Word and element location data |

____________

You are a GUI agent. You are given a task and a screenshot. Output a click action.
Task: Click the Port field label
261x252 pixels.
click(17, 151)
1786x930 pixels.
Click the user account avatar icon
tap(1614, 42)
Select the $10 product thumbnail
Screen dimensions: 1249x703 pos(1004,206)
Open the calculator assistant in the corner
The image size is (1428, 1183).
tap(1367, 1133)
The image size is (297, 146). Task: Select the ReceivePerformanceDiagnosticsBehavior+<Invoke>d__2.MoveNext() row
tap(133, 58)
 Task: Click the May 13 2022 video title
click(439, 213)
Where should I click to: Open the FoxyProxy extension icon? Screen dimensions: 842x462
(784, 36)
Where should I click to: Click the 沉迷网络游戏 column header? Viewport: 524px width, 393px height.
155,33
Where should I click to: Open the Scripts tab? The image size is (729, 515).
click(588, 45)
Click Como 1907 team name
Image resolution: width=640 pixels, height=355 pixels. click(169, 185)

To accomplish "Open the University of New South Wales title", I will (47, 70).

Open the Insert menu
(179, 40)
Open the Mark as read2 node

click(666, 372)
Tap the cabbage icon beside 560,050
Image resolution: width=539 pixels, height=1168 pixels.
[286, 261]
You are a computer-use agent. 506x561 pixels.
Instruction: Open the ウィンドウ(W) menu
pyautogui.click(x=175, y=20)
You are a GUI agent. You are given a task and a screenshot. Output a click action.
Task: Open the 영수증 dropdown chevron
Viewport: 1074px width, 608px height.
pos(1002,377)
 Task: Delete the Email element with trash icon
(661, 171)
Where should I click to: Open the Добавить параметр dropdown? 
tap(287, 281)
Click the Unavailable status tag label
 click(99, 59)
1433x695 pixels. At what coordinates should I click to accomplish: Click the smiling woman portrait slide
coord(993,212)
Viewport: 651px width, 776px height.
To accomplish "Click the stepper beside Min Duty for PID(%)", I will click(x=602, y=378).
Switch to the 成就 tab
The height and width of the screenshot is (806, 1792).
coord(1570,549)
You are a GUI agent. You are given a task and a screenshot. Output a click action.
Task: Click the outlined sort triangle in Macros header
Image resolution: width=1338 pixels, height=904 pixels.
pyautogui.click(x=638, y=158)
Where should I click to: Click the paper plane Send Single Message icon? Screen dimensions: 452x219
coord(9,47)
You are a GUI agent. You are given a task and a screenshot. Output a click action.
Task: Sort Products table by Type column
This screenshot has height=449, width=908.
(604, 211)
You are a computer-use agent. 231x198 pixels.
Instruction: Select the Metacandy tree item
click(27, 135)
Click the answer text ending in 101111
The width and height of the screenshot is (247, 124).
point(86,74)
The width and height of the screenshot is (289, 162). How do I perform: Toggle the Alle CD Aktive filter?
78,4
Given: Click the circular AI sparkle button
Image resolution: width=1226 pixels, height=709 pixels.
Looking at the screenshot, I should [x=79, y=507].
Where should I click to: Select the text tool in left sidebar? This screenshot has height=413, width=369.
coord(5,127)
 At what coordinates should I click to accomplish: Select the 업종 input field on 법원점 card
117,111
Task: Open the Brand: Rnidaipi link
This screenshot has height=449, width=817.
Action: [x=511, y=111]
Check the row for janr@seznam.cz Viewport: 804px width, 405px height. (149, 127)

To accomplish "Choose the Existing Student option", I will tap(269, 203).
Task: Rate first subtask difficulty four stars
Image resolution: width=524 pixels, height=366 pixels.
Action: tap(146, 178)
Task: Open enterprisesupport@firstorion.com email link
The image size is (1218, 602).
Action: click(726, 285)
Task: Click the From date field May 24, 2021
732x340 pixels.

____________

DIRECTIONS FOR THIS TASK | Can you copy the part of the material that opens with the line containing "Open the Insert menu" and closes with the line containing "coord(993,212)", reproducing each line unchanged and including both of those lines?

WORKED SOLUTION |
Open the Insert menu
(179, 40)
Open the Mark as read2 node

click(666, 372)
Tap the cabbage icon beside 560,050
Image resolution: width=539 pixels, height=1168 pixels.
[286, 261]
You are a computer-use agent. 506x561 pixels.
Instruction: Open the ウィンドウ(W) menu
pyautogui.click(x=175, y=20)
You are a GUI agent. You are given a task and a screenshot. Output a click action.
Task: Open the 영수증 dropdown chevron
Viewport: 1074px width, 608px height.
pos(1002,377)
 Task: Delete the Email element with trash icon
(661, 171)
Where should I click to: Open the Добавить параметр dropdown? 
tap(287, 281)
Click the Unavailable status tag label
 click(99, 59)
1433x695 pixels. At what coordinates should I click to accomplish: Click the smiling woman portrait slide
coord(993,212)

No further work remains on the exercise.